【人と道具】菊光(鍛冶場)
10数年前に使われなくなった隠岐西ノ島の菊光(鍛冶場)をたずねた。今年は砂鉄の物語で、人と道具をテーマに岡田毅志と取材を重ねている。

今回の話は、旧美田小学校で毎月ひらかれている『わがとこ茶屋』に、隠岐アートトライアル企画の茶話会「本のおはなし」 で訪ねた事がきっかけとなった。『わがとこ茶屋』の中心メンバーである佐倉さんが、菊光さんの娘さんであることを知った。


今回は菊光と鍛冶場の道具を取材する予定だったが、案内して頂いた娘さんでもある佐倉さんの父との思い出に心が打たれた。大切にしていた鍛冶の本と日本刀の図を拝見させて頂いた。

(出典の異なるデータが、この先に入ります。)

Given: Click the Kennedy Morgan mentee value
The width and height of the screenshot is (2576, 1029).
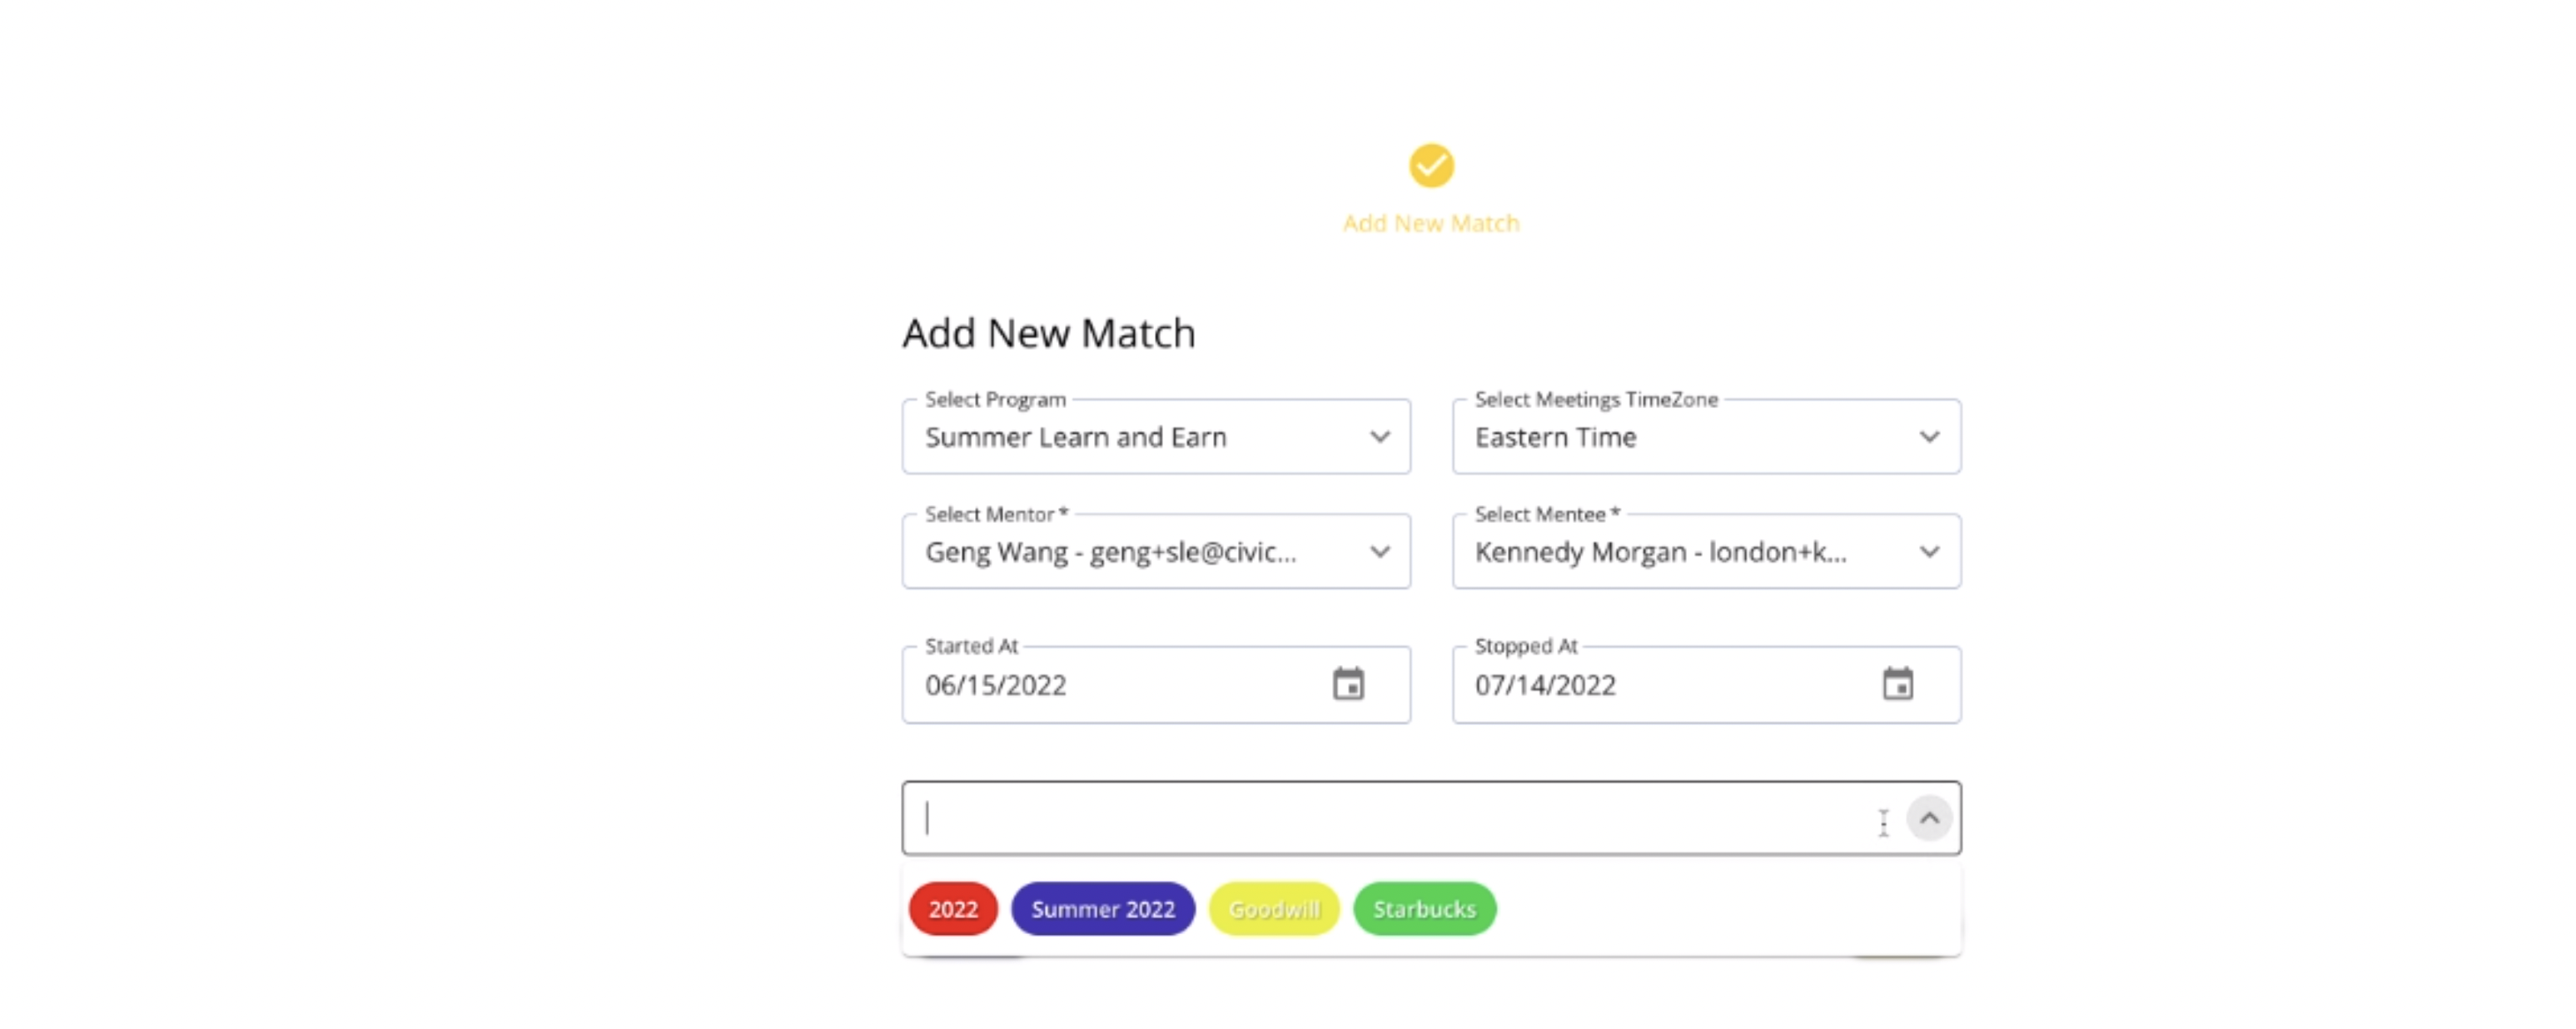Looking at the screenshot, I should [1660, 552].
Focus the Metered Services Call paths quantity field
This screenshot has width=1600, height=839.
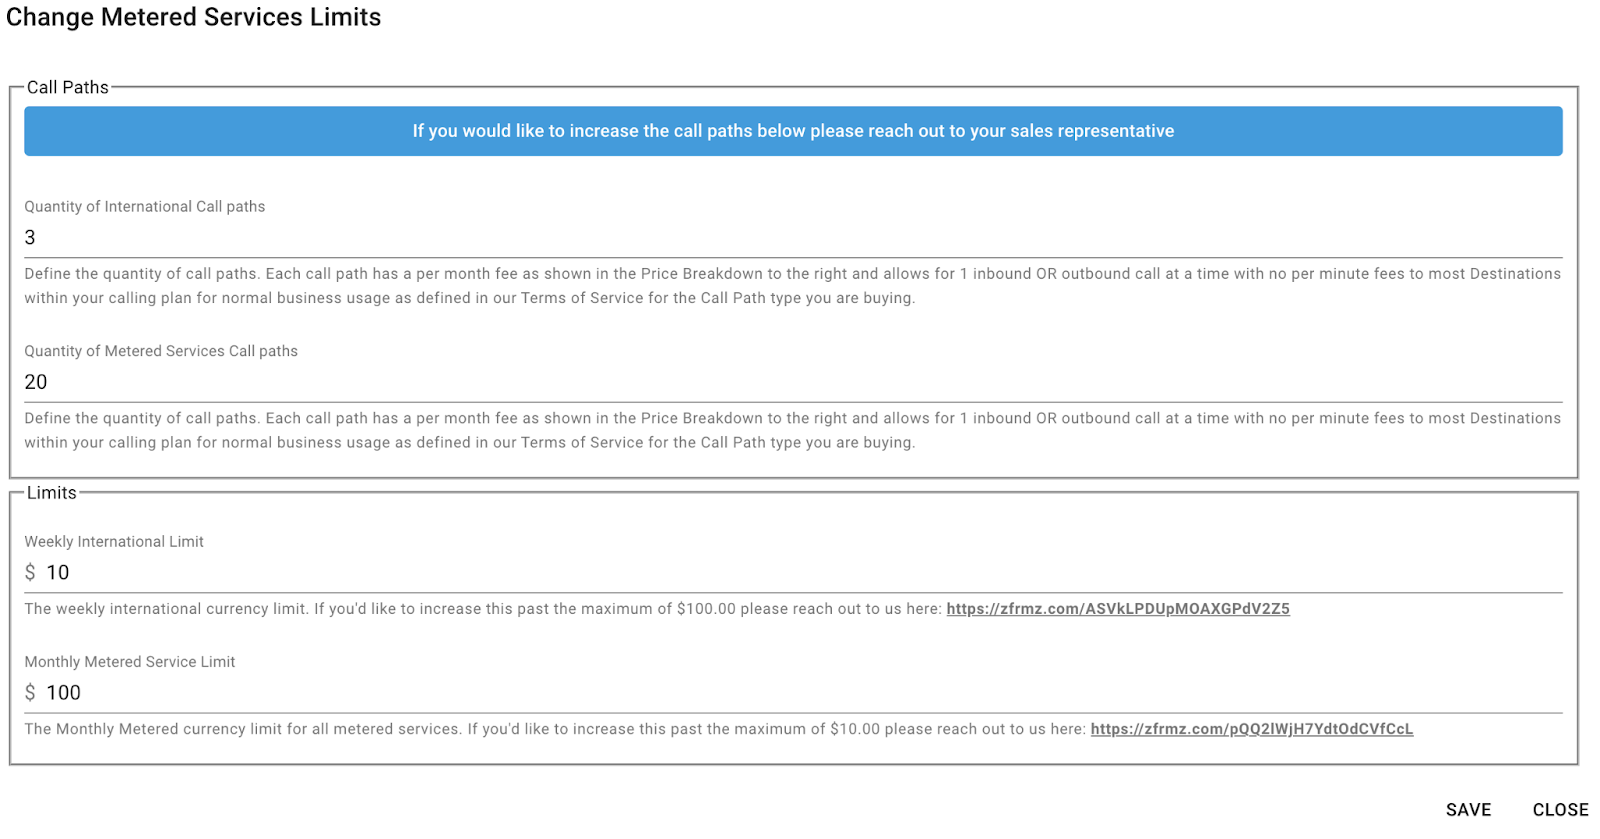tap(792, 382)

92歳まで鍛治を現役でされていた鍛冶場は、10数年前当時のままであるのだろう。ただ時間だけが忍び寄っていた。いつしか取材は佐倉さんと鍛冶場に変わっていた。当時の思い出に、まるで無音に近い雪のように静かに積み重なっていた。一つ一つの道具には興味は薄れ、まるで一固まりの大地の様にみえて美しかった。